Abstract: We can combine model and design-based inference to address the following challenges of generalizing from sample to population:  sparse data, small-area estimation, adjustment for non-census variables, cluster sampling, and survey weights.  The methods are intellectually exciting and also important in the real world, as we demonstrate using examples in public health and public opinion, medical research, and policy analysis.

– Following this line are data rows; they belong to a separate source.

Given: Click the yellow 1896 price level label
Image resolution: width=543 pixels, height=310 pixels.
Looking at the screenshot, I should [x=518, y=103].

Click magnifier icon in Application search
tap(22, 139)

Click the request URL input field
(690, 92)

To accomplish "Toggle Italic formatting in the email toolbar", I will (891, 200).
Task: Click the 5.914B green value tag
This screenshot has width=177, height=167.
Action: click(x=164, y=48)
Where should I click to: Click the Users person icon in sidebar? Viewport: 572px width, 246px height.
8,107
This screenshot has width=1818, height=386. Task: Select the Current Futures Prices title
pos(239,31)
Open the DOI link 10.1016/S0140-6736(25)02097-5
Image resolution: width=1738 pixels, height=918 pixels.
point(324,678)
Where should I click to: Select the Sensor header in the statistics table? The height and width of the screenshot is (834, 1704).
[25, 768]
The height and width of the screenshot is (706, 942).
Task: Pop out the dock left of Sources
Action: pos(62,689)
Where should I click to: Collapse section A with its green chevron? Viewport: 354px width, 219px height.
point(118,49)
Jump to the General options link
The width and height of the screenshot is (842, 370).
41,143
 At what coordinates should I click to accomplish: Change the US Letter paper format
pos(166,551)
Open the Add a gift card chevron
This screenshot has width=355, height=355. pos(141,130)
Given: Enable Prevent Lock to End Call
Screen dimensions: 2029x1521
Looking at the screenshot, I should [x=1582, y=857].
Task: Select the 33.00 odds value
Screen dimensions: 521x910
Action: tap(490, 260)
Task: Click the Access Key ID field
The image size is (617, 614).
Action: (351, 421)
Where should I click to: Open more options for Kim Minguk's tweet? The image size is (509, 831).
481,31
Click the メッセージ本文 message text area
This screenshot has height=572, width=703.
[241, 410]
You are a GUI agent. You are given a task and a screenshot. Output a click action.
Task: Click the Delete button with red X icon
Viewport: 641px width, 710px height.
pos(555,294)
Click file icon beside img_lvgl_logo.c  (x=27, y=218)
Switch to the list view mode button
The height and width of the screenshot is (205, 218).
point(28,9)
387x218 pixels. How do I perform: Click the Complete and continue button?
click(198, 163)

Bio: Dr. Andrew Gelman is a professor of statistics and political science at Columbia University. He received his Ph.D. and M.A. in Statistics from Harvard University. He has received the Outstanding Statistical Application Award three times from the American Statistical Association, the award for Best Article published in the American Political Science Review, the Mitchell and DeGroot prizes from the International Society of Bayesian Analysis, and the Council of Presidents of Statistical Societies Award. He is the author or co-author of several books, including Bayesian Data Analysis (with John Carlin, Hal Stern, David Dunson, Aki Vehtari, and Donald Rubin), Teaching Statistics: A Bag of Tricks (with Deborah Nolan), Data Analysis Using Regression and Multilevel/Hierarchical Models (with Jennifer Hill), Red State, Blue State, Rich State, Poor State: Why Americans Vote the Way They Do (with David Park, Boris Shor, and Jeronimo Cortina), A Quantitative Tour of the Social Sciences (co-edited with Jeronimo Cortina), and Regression and Other Stories (with Jennifer Hill and Aki Vehtari), Active Statistics (with Aki Vehtari) and the forthcoming Bayesian Workflow (with Aki Vehtari, Richard McElreath, and others). Dr. Gelman has conducted research on a wide range of topics, including why it is rational to vote; why campaign polls are so variable when elections are so predictable; the effects of incumbency and redistricting; reversals of death sentences; police stops in New York City; the statistical challenges of estimating small effects; the probability that your vote will be decisive; seats and votes in Congress; social network structure; arsenic in Bangladesh; radon in basements; toxicology; medical imaging; and methods in surveys, experimental design, statistical inference, computation, and graphics.